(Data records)
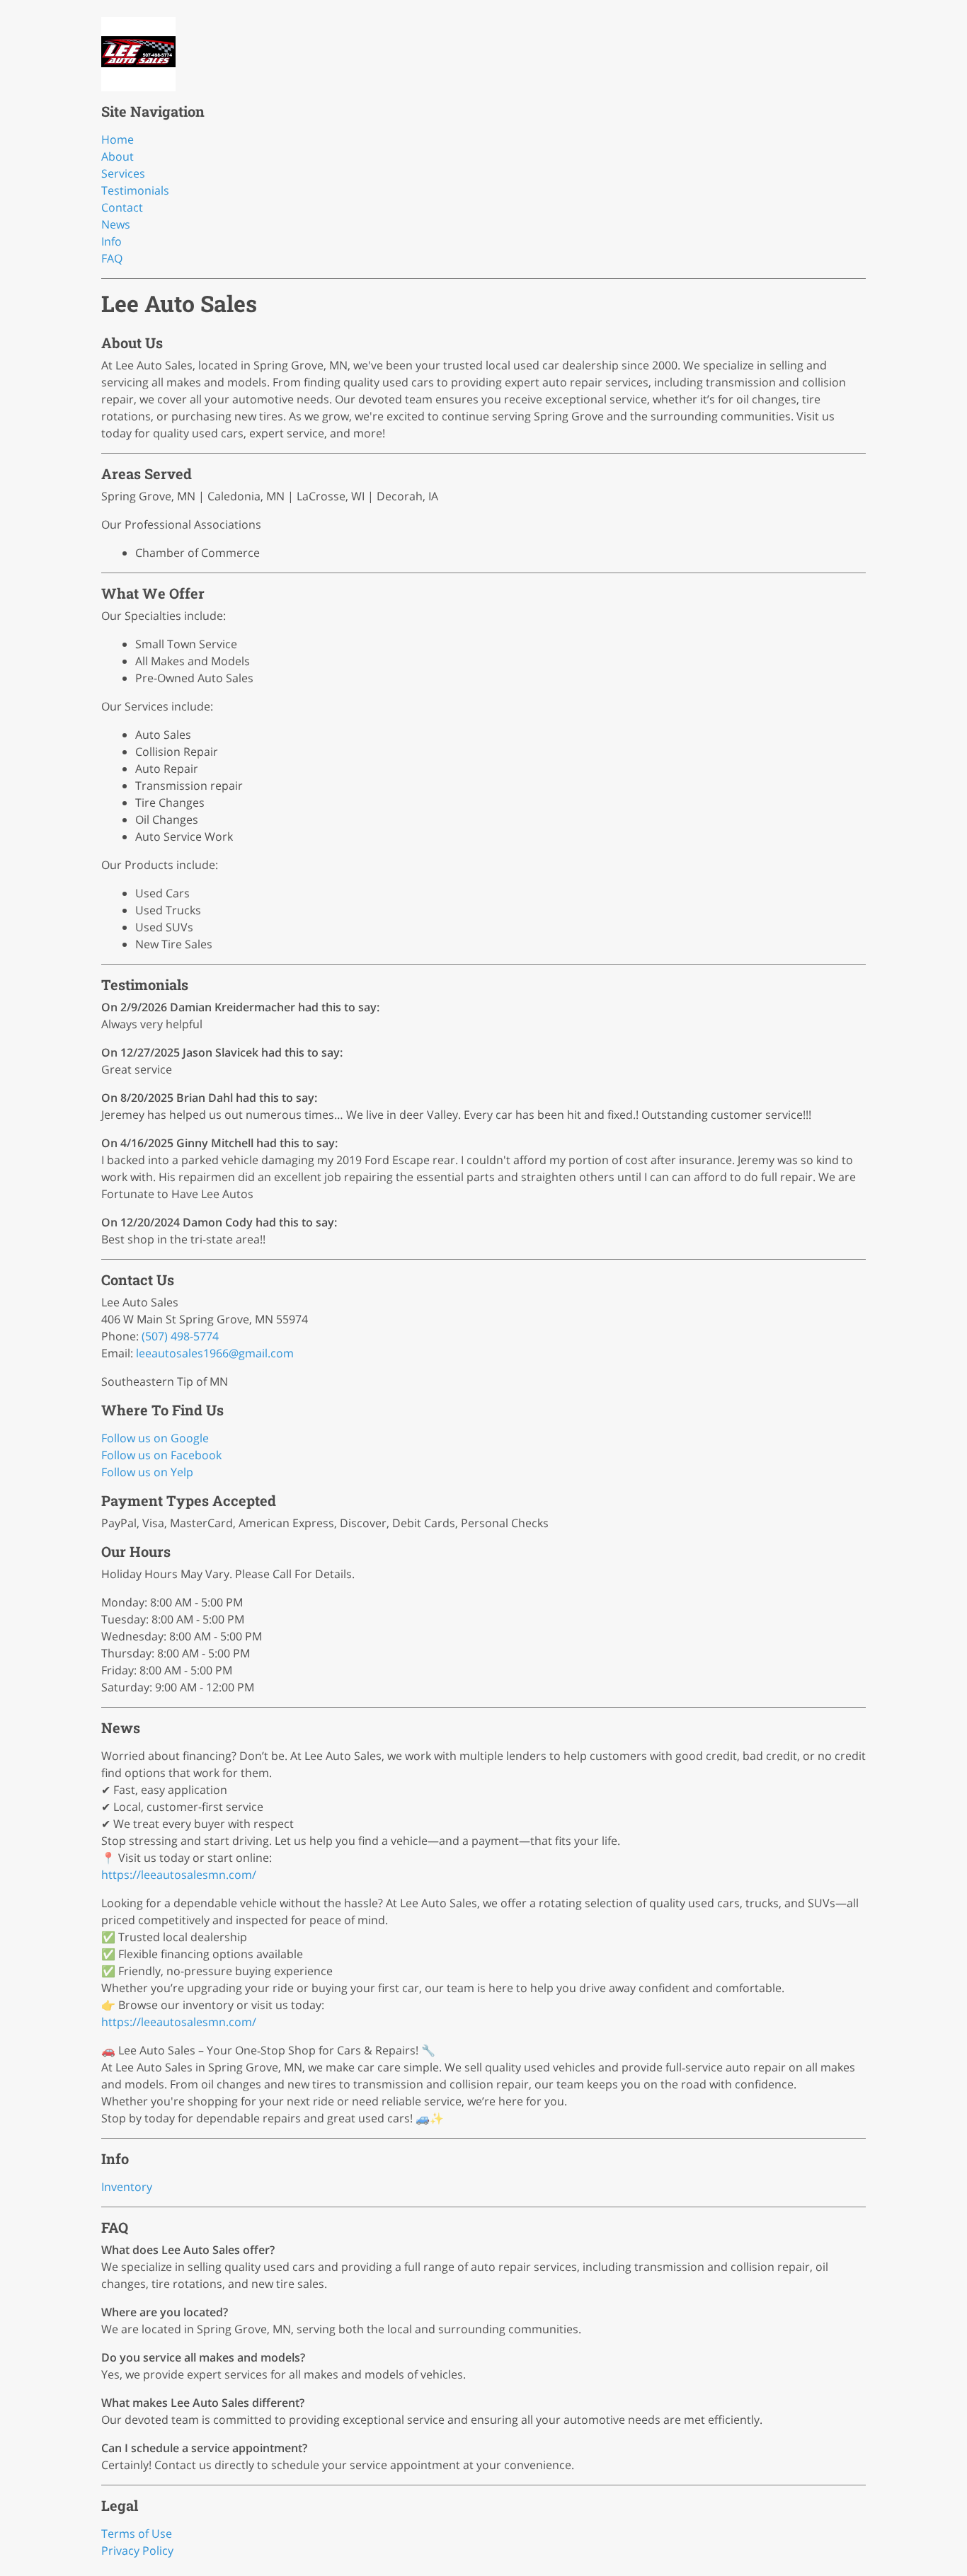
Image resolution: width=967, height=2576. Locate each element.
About (117, 156)
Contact (122, 207)
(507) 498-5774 (180, 1336)
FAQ (111, 258)
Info (111, 241)
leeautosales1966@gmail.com (215, 1353)
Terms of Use (136, 2533)
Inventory (126, 2187)
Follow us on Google (155, 1438)
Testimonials (135, 190)
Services (123, 173)
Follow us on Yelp (147, 1472)
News (115, 224)
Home (117, 139)
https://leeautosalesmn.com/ (178, 1874)
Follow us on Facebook (161, 1455)
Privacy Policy (137, 2550)
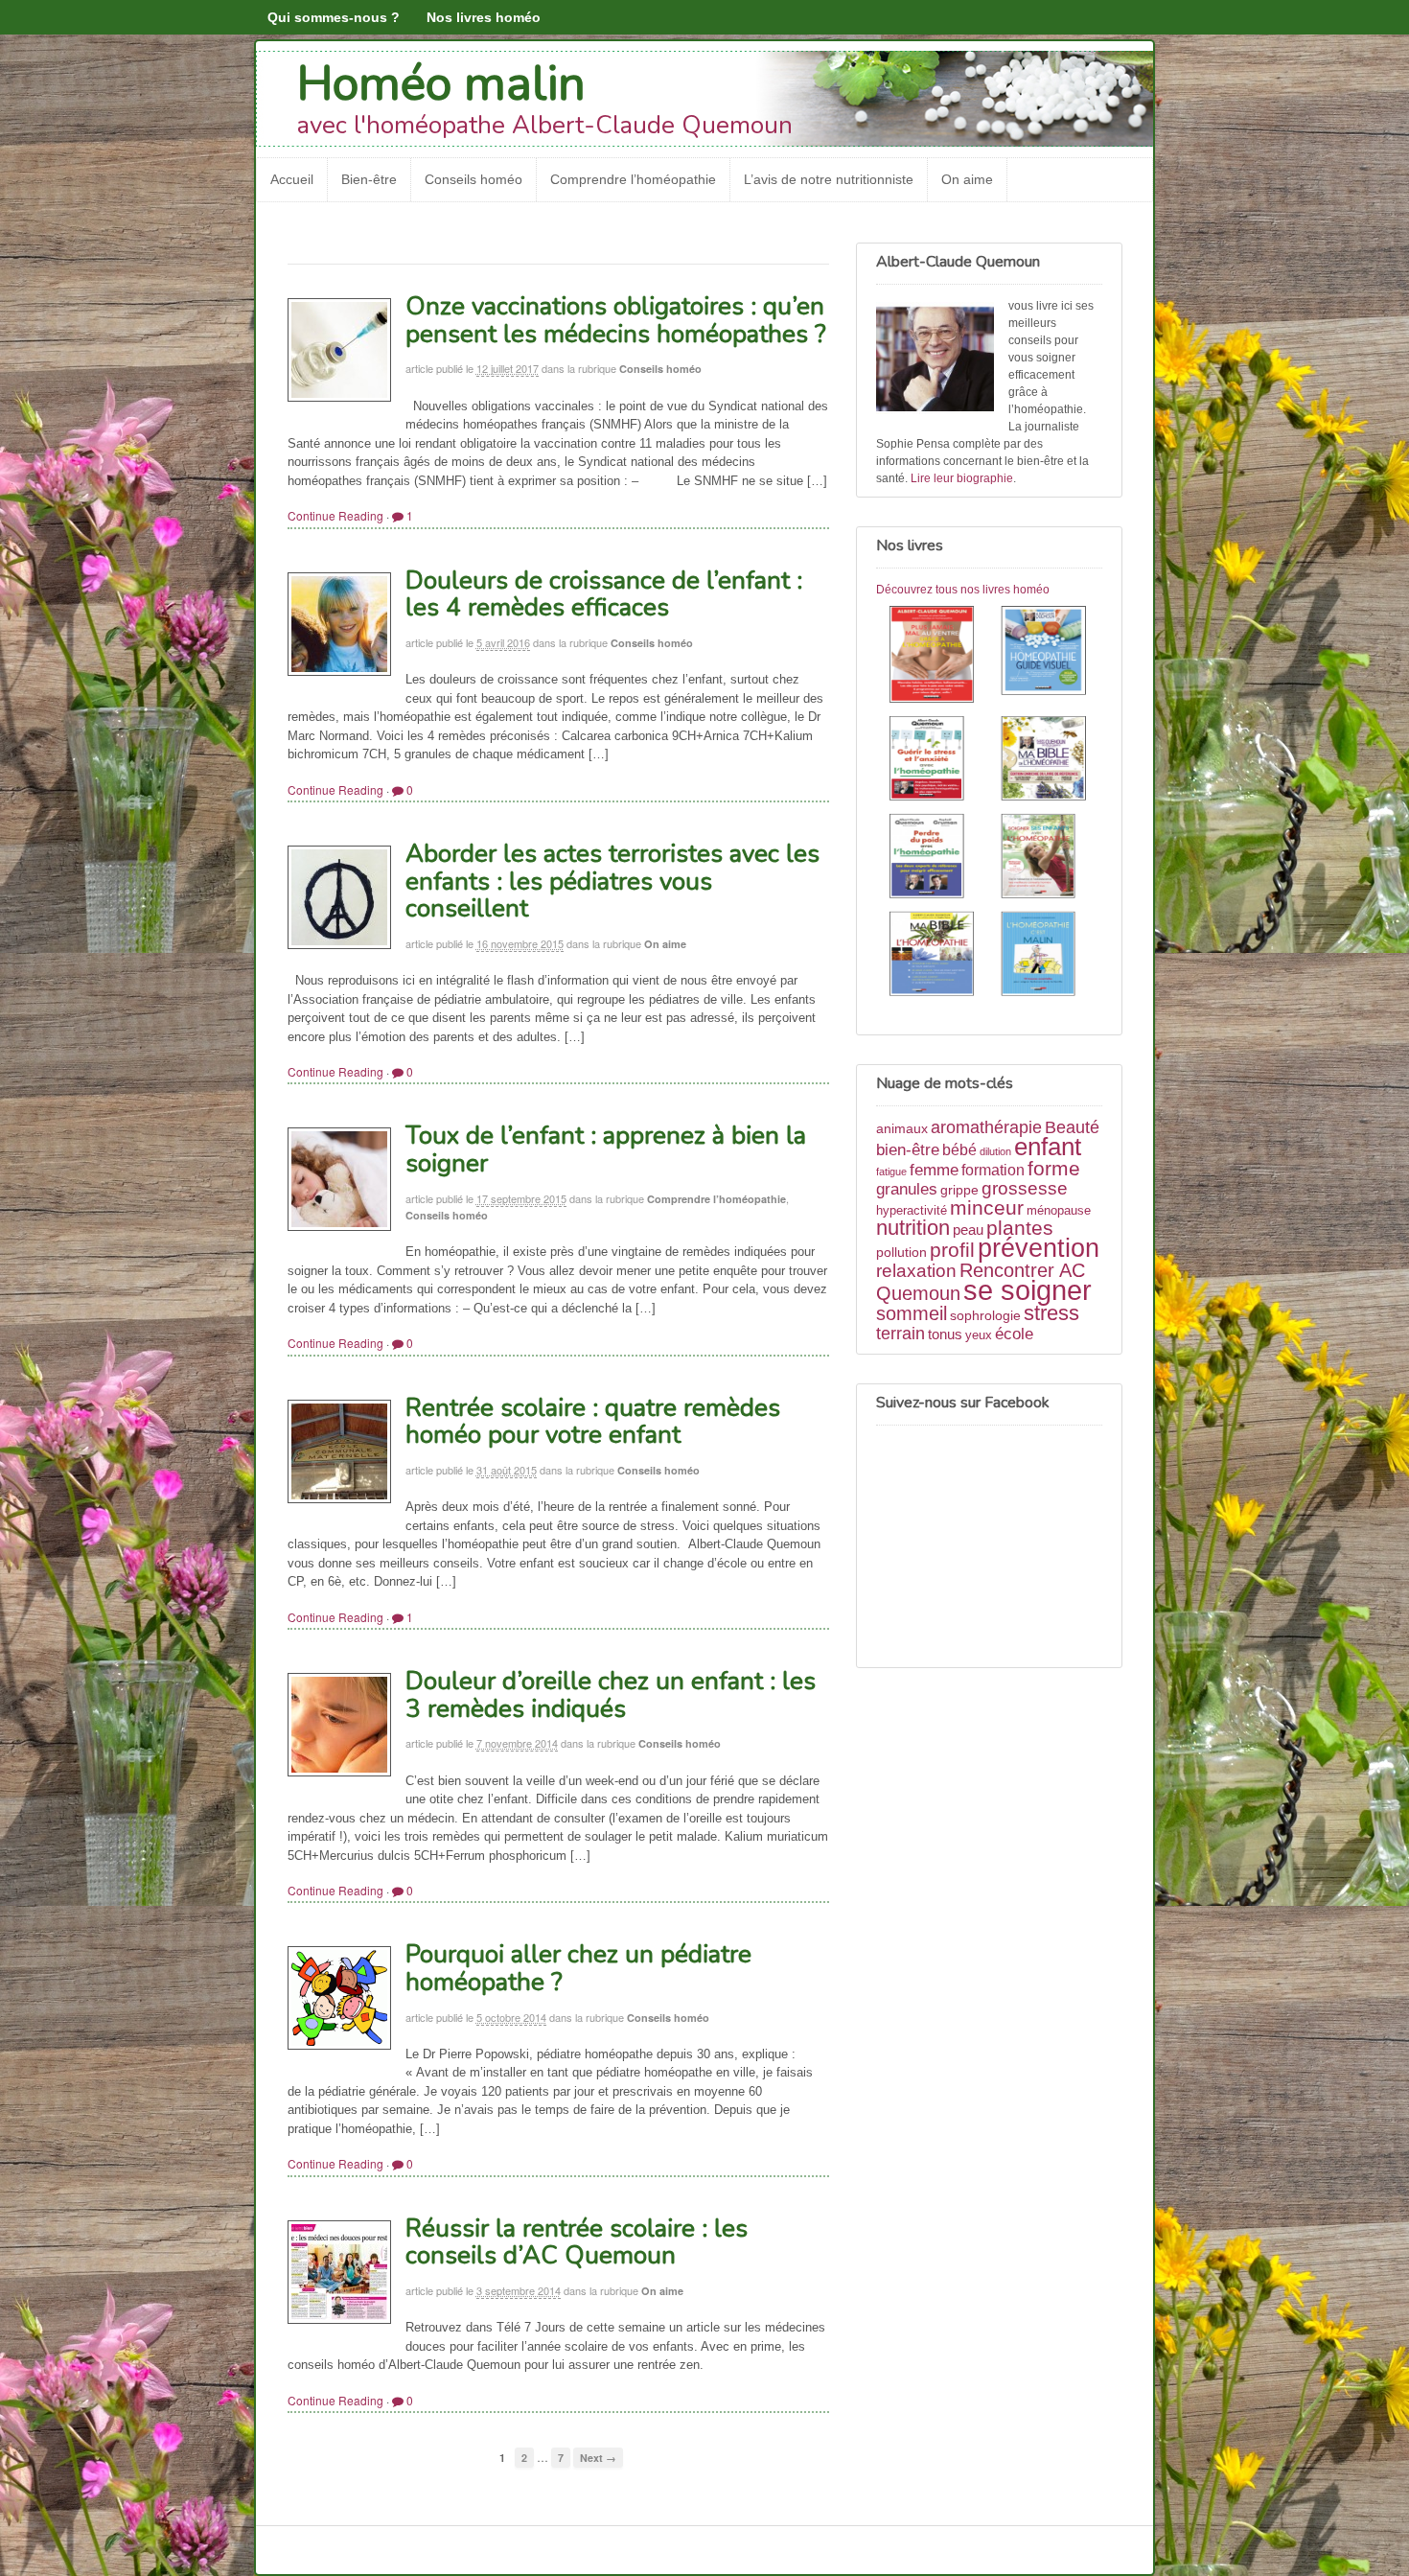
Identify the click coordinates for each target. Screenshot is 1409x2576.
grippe (959, 1189)
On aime (967, 179)
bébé (959, 1150)
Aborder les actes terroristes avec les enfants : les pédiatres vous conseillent (612, 881)
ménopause (1059, 1211)
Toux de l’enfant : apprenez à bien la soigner (605, 1149)
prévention (1038, 1248)
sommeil (911, 1313)
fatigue (891, 1171)
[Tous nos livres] (989, 804)
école (1014, 1334)
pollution (901, 1252)
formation (993, 1170)
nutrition (913, 1228)
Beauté (1072, 1127)
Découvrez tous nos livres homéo (963, 589)
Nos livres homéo (484, 17)
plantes (1019, 1228)
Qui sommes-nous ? (333, 17)
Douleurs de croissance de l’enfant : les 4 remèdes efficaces (603, 594)
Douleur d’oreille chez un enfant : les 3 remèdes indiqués (610, 1695)
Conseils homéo (473, 179)
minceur (987, 1207)
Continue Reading (335, 515)
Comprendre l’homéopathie (633, 179)
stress (1051, 1313)
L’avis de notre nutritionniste (828, 179)
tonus (945, 1334)
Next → (598, 2457)
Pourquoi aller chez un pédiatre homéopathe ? (578, 1968)
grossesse (1025, 1188)
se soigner (1027, 1290)
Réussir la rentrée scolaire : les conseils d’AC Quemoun (576, 2242)
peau (968, 1229)
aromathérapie (986, 1127)
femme (934, 1169)
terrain (900, 1333)
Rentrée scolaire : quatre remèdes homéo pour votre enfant (592, 1421)
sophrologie (985, 1315)
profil (952, 1250)
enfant (1047, 1146)
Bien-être (369, 179)
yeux (978, 1335)
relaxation (916, 1271)
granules (906, 1188)
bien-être (907, 1149)
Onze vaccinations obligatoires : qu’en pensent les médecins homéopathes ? (615, 320)
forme (1054, 1168)
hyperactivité (911, 1211)
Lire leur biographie (962, 478)
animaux (902, 1128)
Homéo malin (441, 84)
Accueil (291, 179)
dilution (995, 1151)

What the exercise asks:
Please transcribe every entry above exactly, leaving out any pictures.

Task response:
Image resolution: width=967, height=2576. Locate each element.
About (117, 156)
Contact (122, 207)
(507) 498-5774 (180, 1336)
FAQ (111, 258)
Info (111, 241)
leeautosales1966@gmail.com (215, 1353)
Terms of Use (136, 2533)
Inventory (126, 2187)
Follow us on Google (155, 1438)
Testimonials (135, 190)
Services (123, 173)
Follow us on Yelp (147, 1472)
News (115, 224)
Home (117, 139)
https://leeautosalesmn.com/ (178, 1874)
Follow us on Facebook (161, 1455)
Privacy Policy (137, 2550)
Identify the click coordinates for each target. Screenshot is 1409x2576.
grippe (959, 1189)
On aime (967, 179)
bébé (959, 1150)
Aborder les actes terroristes avec les enfants : les pédiatres vous conseillent (612, 881)
ménopause (1059, 1211)
Toux de l’enfant : apprenez à bien la soigner (605, 1149)
prévention (1038, 1248)
sommeil (911, 1313)
fatigue (891, 1171)
[Tous nos livres] (989, 804)
école (1014, 1334)
pollution (901, 1252)
formation (993, 1170)
nutrition (913, 1228)
Beauté (1072, 1127)
Découvrez tous nos livres homéo (963, 589)
Nos livres homéo (484, 17)
plantes (1019, 1228)
Qui sommes-nous ? (333, 17)
Douleurs de croissance de l’enfant : les 4 remèdes efficaces (603, 594)
Douleur d’oreille chez un enfant : les 3 remèdes indiqués (610, 1695)
Conseils homéo (473, 179)
minceur (987, 1207)
Continue Reading (335, 515)
Comprendre l’homéopathie (633, 179)
stress (1051, 1313)
L’avis de notre nutritionniste (828, 179)
tonus (945, 1334)
Next → (598, 2457)
Pourquoi aller chez un pédiatre homéopathe ? (578, 1968)
grossesse (1025, 1188)
se soigner (1027, 1290)
Réussir la rentrée scolaire : les conseils d’AC Quemoun (576, 2242)
peau (968, 1229)
aromathérapie (986, 1127)
femme (934, 1169)
terrain (900, 1333)
Rentrée scolaire : quatre remèdes homéo pour votre enfant (592, 1421)
sophrologie (985, 1315)
profil (952, 1250)
enfant (1047, 1146)
Bien-être (369, 179)
yeux (978, 1335)
relaxation (916, 1271)
granules (906, 1188)
bien-être (907, 1149)
Onze vaccinations obligatoires : qu’en pensent les médecins homéopathes ? (615, 320)
forme (1054, 1168)
hyperactivité (911, 1211)
Lire leur biographie (962, 478)
animaux (902, 1128)
Homéo malin (441, 84)
Accueil (291, 179)
dilution (995, 1151)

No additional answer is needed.